The modeler's output was implemented, even though it was widely understood that the model had limited back testing.  Executive management believed that on the day of implementation, that the model's data input would be automatic.  It wasn't.  There were two specific areas of remediation, related to the valuation of illiquid tranches, which were supposed to be fixed before implementation.  They weren't.  On April 10th, a data input error failed to record a $400 million daily fair market value loss in the portfolio, until the error was later uncovered.  What a comedy of errors in the most powerful investment bank in the world.

The J.P. Morgan Chase board of directors rightly concluded that the CEO should be able to rely on the competence and ethics of his direct reports.  However, it also said that "...he (Dimon) could have better tested his reliance on what he was told."  The board had no choice but to take the approach of "the buck stops here" with CEO compensation, and it did. This did show that the board was not brain dead, but little else changed inside the organization, as other key actors exited stage right in a genteel way.  Ina Drew's past incentive compensation was subject to some clawback, but again, the CIO organization was untouched by any real consequences.

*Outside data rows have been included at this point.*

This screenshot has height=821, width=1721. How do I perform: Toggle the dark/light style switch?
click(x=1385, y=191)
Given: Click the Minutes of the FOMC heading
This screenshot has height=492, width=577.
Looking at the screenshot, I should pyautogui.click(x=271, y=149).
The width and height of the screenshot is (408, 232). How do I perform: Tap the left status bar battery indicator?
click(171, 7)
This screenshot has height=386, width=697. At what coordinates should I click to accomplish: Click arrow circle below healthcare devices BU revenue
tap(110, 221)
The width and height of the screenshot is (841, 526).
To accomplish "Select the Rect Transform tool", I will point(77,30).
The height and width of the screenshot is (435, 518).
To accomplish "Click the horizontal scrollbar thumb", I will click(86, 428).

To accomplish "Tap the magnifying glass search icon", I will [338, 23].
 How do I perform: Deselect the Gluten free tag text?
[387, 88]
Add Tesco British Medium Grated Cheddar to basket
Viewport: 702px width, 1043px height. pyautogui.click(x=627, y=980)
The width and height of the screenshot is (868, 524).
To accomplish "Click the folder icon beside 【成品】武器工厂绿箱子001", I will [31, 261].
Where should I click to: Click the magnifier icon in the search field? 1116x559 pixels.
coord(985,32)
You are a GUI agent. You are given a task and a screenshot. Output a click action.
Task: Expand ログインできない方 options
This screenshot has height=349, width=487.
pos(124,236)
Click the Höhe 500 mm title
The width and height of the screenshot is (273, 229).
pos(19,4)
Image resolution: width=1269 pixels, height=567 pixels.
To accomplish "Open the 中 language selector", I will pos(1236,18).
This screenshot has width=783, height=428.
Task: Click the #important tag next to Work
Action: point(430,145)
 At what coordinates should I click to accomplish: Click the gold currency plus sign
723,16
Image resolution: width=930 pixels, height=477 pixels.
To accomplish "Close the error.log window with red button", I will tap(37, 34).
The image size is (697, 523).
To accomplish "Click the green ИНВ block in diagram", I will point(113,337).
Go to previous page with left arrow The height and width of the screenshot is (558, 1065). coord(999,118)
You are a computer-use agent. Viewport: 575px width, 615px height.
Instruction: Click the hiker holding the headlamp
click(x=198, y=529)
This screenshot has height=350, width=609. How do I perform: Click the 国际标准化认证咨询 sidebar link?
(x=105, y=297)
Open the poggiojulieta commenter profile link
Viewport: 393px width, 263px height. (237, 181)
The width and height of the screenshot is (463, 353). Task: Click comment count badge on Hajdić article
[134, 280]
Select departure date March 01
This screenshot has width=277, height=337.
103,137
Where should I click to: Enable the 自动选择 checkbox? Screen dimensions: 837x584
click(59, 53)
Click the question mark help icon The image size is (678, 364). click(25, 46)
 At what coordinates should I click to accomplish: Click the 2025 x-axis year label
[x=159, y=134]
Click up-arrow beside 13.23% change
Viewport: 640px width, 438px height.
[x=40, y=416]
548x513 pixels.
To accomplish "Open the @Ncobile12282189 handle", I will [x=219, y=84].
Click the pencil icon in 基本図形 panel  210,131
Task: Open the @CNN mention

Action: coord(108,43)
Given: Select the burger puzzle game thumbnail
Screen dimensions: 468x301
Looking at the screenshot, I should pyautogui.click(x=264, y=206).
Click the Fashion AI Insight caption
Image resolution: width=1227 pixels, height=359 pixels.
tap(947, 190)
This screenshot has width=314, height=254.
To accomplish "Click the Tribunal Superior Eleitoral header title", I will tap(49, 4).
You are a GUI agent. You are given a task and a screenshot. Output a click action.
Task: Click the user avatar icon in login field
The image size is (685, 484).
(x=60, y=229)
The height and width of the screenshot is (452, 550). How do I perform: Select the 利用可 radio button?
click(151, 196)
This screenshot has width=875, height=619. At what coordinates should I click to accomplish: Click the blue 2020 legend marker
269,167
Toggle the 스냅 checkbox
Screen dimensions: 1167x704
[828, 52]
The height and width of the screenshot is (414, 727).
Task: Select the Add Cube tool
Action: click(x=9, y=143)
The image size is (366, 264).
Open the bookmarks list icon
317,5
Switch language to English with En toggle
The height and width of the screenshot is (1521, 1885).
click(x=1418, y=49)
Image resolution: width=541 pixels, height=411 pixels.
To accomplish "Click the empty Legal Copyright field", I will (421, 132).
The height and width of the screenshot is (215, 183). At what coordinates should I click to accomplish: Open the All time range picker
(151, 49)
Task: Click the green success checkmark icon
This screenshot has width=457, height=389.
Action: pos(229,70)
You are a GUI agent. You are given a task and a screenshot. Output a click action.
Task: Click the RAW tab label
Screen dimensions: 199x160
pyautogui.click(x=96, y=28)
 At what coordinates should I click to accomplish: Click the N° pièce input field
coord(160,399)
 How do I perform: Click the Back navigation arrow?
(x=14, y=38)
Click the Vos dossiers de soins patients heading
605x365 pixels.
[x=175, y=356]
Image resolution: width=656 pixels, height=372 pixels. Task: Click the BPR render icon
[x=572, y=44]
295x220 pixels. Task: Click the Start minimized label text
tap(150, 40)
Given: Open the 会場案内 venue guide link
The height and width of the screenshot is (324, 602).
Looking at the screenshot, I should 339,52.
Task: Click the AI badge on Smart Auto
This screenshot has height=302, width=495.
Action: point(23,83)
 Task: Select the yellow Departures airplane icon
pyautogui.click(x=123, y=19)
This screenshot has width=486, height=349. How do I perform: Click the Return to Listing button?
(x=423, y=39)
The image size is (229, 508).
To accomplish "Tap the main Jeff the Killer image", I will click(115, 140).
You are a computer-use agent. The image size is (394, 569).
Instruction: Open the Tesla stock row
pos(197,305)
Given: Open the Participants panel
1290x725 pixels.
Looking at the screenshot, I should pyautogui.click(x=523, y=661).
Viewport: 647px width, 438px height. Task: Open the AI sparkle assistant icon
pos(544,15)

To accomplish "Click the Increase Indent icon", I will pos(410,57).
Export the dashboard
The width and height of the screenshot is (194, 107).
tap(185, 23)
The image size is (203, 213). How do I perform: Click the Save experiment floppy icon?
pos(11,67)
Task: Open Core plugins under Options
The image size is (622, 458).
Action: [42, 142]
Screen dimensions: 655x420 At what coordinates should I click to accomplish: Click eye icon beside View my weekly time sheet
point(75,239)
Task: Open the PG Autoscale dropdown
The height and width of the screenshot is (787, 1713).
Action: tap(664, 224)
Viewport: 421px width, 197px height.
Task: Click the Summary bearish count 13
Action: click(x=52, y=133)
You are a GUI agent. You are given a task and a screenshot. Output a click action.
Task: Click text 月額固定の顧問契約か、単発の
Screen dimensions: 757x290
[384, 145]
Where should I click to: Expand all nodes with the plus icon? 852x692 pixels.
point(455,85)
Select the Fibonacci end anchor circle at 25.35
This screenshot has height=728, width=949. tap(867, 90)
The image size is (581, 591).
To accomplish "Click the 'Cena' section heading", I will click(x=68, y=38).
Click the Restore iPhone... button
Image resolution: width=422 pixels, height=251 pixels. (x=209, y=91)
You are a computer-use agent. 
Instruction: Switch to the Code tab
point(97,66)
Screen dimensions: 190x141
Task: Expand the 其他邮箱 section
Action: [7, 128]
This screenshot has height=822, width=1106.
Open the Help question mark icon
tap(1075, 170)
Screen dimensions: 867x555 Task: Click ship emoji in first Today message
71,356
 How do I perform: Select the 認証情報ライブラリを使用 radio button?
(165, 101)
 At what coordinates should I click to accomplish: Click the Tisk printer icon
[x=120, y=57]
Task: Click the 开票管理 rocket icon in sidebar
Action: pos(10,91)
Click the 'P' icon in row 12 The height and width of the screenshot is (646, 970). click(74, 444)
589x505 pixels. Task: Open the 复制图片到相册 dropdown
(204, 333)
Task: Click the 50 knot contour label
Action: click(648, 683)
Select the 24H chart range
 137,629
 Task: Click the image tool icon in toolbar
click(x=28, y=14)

This was the case despite the report's concluding that (1) CIO managers failed to escalate their concerns to executive management, corporate officers and even to the board of directors; (2) traders had hidden the full extent of their losses, and (3) the CIO report to the CEO and his senior executives ahead of the first quarter 2011 conference call was "inadequate."  

As of January 19, 2013, here's how the Huffington Post described CEO Dimon's conference call with analysts:
"On calls with reporters and analysts Wednesday, he (Dimon) was his usual swashbuckling self, intensely proud of the bank he runs and sometimes impatient with critical questions.He said the portfolio where the troubled bets were made is "very close to being a non-issue" as far as trading losses are concerned. .../When analyst Guy Moszkowski asked about the "exotic investment strategies" of the Chief Investment Office, where the loss occurred, he shot back, "It has got not a damned thing to do with exotic investment strategies – zero, nada, nothing. OK?"
Unfortunately, Mr. Dimon probably scored the debating point against Mr. Moszkowski.  The investment strategies at the SCP were not at all "exotic."  To mash up Mr. Dimon's words with the findings of the report, the investment strategies were hare-brained, incompetently designed for the wrong purposes, not vetted by CIO management, implemented with Tinker Toy tools, left in the hands of unsupervised individuals, and reported to the CEO through folks whose economic interests clashed with their duty of candor.  All the same cultural issues remain. But, perhaps we are closer to future trading losses being a non-issue.

Looking for a bridge to buy?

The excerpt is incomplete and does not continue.